__What you are asked to do__
Scan the data beneath this task and copy each line that includes "agent".
========================
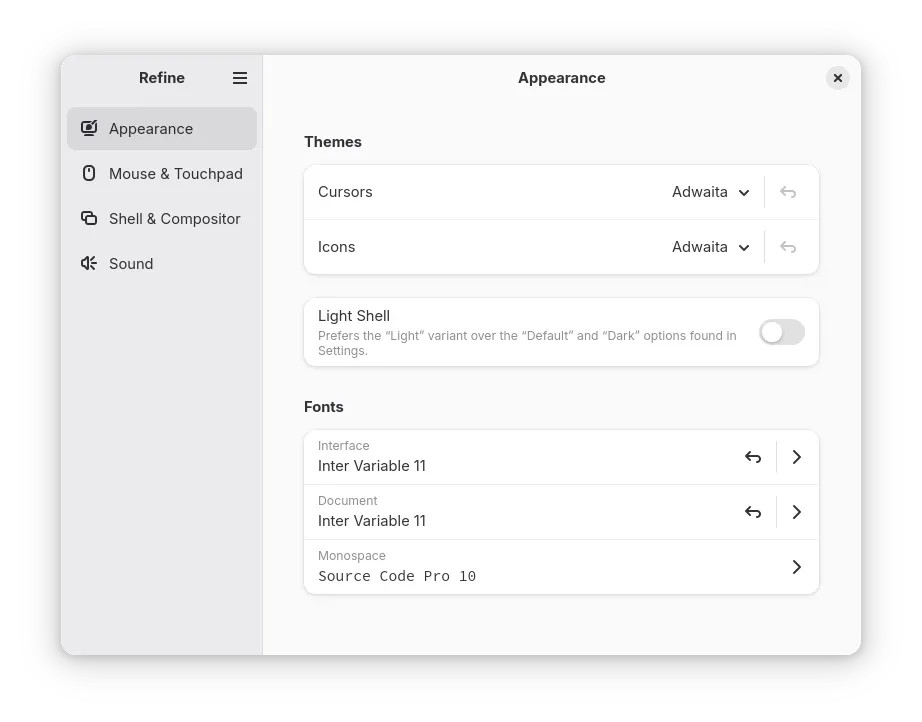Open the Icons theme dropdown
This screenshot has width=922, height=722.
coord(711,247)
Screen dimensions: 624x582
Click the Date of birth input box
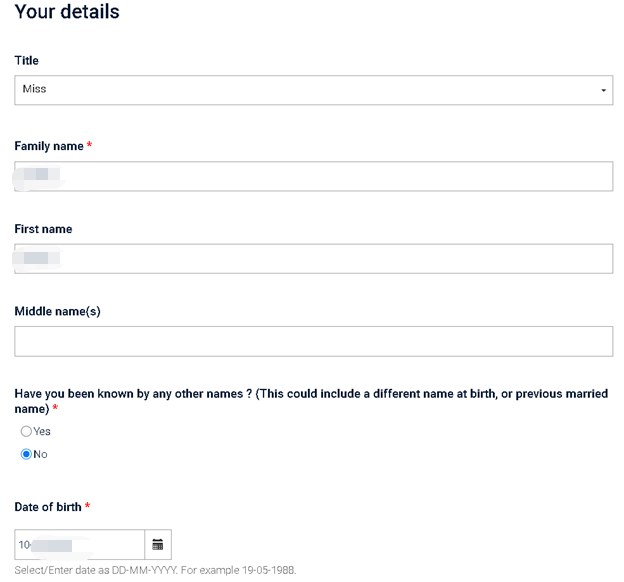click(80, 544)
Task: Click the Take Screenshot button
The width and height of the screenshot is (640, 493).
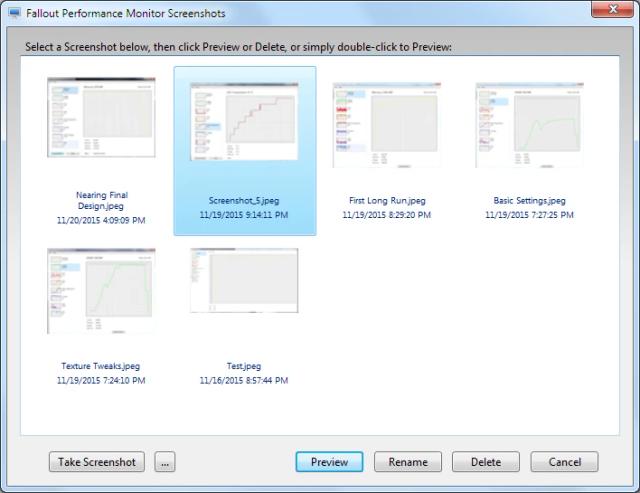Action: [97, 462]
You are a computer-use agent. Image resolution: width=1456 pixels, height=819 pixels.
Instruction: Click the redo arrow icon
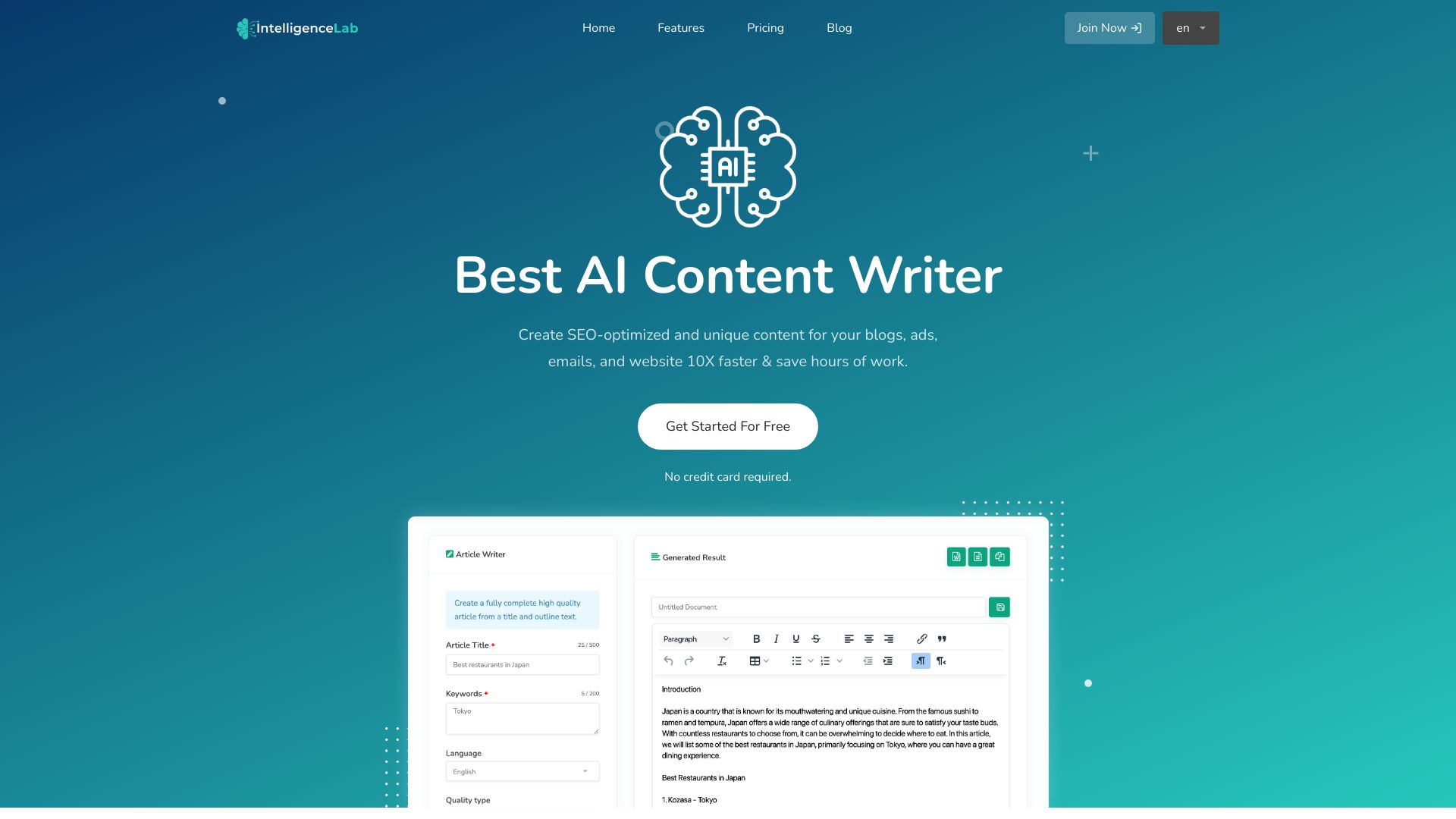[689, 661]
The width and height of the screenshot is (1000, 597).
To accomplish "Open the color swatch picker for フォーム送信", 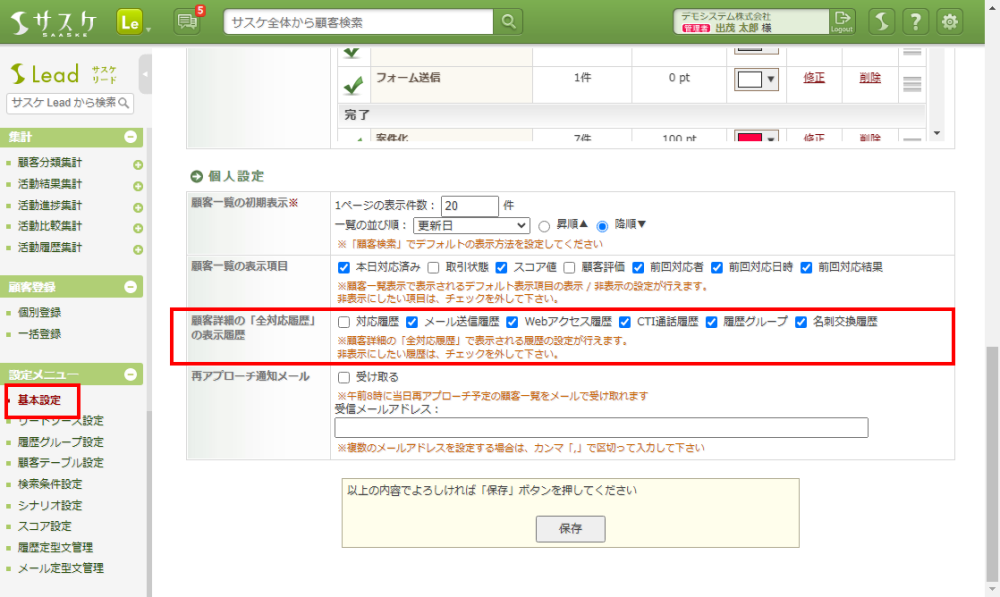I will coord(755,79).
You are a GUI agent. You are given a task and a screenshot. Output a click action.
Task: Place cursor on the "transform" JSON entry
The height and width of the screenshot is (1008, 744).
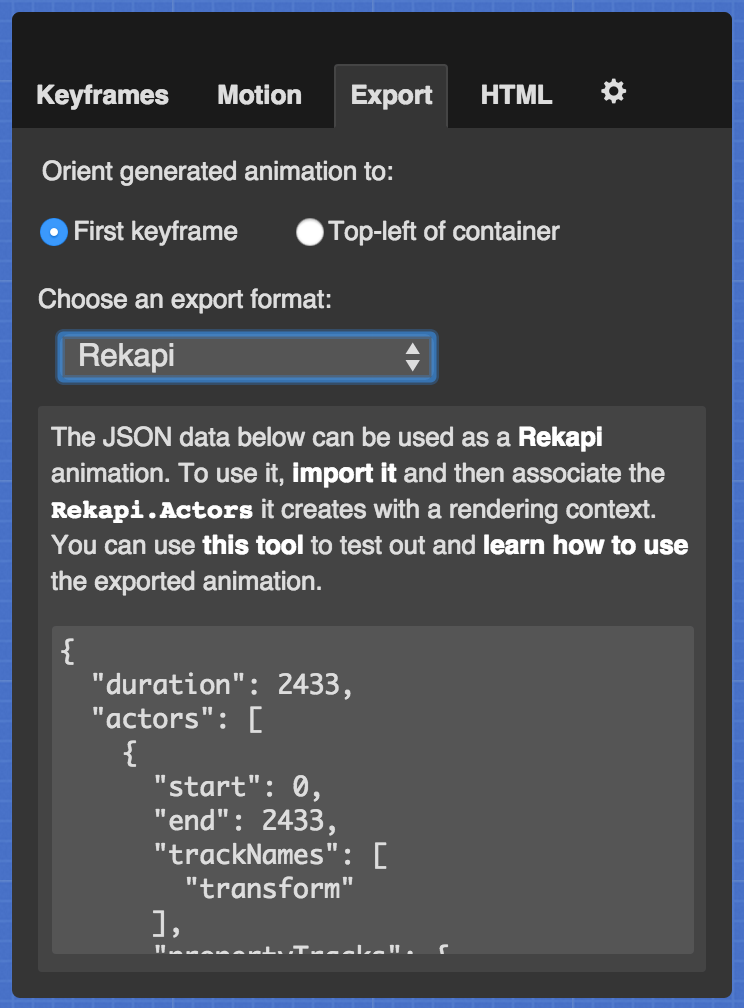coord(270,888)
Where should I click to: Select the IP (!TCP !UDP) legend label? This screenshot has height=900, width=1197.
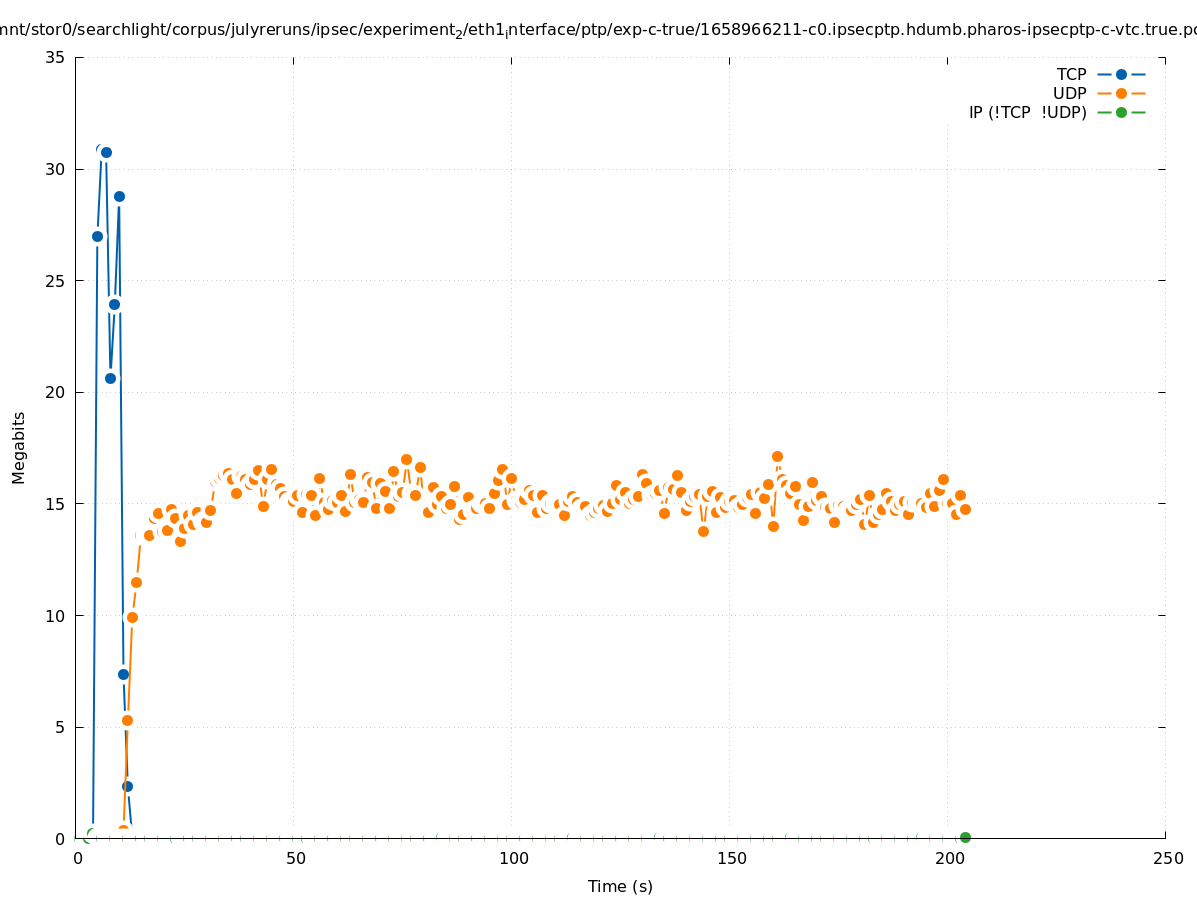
========================
__Response below__
You are a computer-use agent. Image resolution: width=1456 pixels, height=819 pixels.
You are a GUI agent. You are given a task and a screenshot. Output a click action.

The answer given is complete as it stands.